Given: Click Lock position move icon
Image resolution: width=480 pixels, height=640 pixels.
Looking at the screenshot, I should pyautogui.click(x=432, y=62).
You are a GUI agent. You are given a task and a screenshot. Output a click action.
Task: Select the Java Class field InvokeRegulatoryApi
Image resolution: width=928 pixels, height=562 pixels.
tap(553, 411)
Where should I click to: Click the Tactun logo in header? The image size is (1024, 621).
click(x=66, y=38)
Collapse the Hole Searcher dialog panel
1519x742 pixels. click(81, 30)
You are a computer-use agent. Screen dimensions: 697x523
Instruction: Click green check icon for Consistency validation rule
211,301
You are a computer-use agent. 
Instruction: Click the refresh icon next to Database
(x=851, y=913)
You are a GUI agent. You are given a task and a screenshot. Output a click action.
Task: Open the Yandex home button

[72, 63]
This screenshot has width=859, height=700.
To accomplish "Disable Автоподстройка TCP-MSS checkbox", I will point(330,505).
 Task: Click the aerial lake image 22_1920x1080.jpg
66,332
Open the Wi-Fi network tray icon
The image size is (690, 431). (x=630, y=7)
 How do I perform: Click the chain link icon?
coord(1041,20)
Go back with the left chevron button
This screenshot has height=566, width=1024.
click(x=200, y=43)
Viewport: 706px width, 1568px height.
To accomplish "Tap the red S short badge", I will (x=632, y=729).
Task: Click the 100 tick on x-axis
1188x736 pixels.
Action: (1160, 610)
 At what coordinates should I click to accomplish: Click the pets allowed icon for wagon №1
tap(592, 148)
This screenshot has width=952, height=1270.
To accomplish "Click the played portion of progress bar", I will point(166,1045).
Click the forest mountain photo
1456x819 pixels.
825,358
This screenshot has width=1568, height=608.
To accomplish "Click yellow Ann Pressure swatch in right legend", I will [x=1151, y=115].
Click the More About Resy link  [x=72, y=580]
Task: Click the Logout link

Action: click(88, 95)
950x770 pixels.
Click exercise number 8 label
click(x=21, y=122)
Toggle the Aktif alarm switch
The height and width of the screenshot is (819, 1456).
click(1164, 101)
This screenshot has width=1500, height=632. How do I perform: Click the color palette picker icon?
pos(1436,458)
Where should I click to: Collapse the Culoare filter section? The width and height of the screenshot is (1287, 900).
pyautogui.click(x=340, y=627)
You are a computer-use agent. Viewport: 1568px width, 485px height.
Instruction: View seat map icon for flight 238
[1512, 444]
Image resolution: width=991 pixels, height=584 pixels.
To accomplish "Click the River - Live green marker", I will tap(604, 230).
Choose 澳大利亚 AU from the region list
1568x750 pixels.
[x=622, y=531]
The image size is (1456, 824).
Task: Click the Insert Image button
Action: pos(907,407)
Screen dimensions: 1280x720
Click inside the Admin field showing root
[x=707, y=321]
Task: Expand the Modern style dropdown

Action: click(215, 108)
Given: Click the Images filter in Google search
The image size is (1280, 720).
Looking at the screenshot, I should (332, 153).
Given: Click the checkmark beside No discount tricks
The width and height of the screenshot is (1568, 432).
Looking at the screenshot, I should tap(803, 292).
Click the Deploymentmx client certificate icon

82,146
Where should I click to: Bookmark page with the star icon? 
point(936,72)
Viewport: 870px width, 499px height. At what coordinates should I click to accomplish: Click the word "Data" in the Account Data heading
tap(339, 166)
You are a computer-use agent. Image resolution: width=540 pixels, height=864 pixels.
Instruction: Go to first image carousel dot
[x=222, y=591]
++++
(Problem) All of the material above needs to be retyped word for word.

(Written solution)
Given: Click Lock position move icon
Image resolution: width=480 pixels, height=640 pixels.
Looking at the screenshot, I should pyautogui.click(x=432, y=62).
You are a GUI agent. You are given a task and a screenshot. Output a click action.
Task: Select the Java Class field InvokeRegulatoryApi
Image resolution: width=928 pixels, height=562 pixels.
tap(553, 411)
Where should I click to: Click the Tactun logo in header? The image size is (1024, 621).
click(x=66, y=38)
Collapse the Hole Searcher dialog panel
1519x742 pixels. click(81, 30)
You are a computer-use agent. Screen dimensions: 697x523
Instruction: Click green check icon for Consistency validation rule
211,301
You are a computer-use agent. 
Instruction: Click the refresh icon next to Database
(x=851, y=913)
You are a GUI agent. You are given a task and a screenshot. Output a click action.
Task: Open the Yandex home button

[72, 63]
This screenshot has width=859, height=700.
To accomplish "Disable Автоподстройка TCP-MSS checkbox", I will point(330,505).
 Task: Click the aerial lake image 22_1920x1080.jpg
66,332
Open the Wi-Fi network tray icon
The image size is (690, 431). (x=630, y=7)
 How do I perform: Click the chain link icon?
coord(1041,20)
Go back with the left chevron button
This screenshot has height=566, width=1024.
click(x=200, y=43)
Viewport: 706px width, 1568px height.
To accomplish "Tap the red S short badge", I will (x=632, y=729).
Task: Click the 100 tick on x-axis
1188x736 pixels.
Action: (1160, 610)
 At what coordinates should I click to accomplish: Click the pets allowed icon for wagon №1
tap(592, 148)
This screenshot has width=952, height=1270.
To accomplish "Click the played portion of progress bar", I will point(166,1045).
Click the forest mountain photo
1456x819 pixels.
825,358
This screenshot has width=1568, height=608.
To accomplish "Click yellow Ann Pressure swatch in right legend", I will [x=1151, y=115].
Click the More About Resy link  [x=72, y=580]
Task: Click the Logout link

Action: click(88, 95)
950x770 pixels.
Click exercise number 8 label
click(x=21, y=122)
Toggle the Aktif alarm switch
The height and width of the screenshot is (819, 1456).
click(1164, 101)
This screenshot has width=1500, height=632. How do I perform: Click the color palette picker icon?
pos(1436,458)
Where should I click to: Collapse the Culoare filter section? The width and height of the screenshot is (1287, 900).
pyautogui.click(x=340, y=627)
You are a computer-use agent. Viewport: 1568px width, 485px height.
Instruction: View seat map icon for flight 238
[1512, 444]
Image resolution: width=991 pixels, height=584 pixels.
To accomplish "Click the River - Live green marker", I will tap(604, 230).
Choose 澳大利亚 AU from the region list
1568x750 pixels.
[x=622, y=531]
The image size is (1456, 824).
Task: Click the Insert Image button
Action: pos(907,407)
Screen dimensions: 1280x720
Click inside the Admin field showing root
[x=707, y=321]
Task: Expand the Modern style dropdown

Action: click(215, 108)
Given: Click the Images filter in Google search
The image size is (1280, 720).
Looking at the screenshot, I should (332, 153).
Given: Click the checkmark beside No discount tricks
The width and height of the screenshot is (1568, 432).
Looking at the screenshot, I should tap(803, 292).
Click the Deploymentmx client certificate icon

82,146
Where should I click to: Bookmark page with the star icon? 
point(936,72)
Viewport: 870px width, 499px height. At what coordinates should I click to accomplish: Click the word "Data" in the Account Data heading
tap(339, 166)
You are a computer-use agent. Image resolution: width=540 pixels, height=864 pixels.
Instruction: Go to first image carousel dot
[x=222, y=591]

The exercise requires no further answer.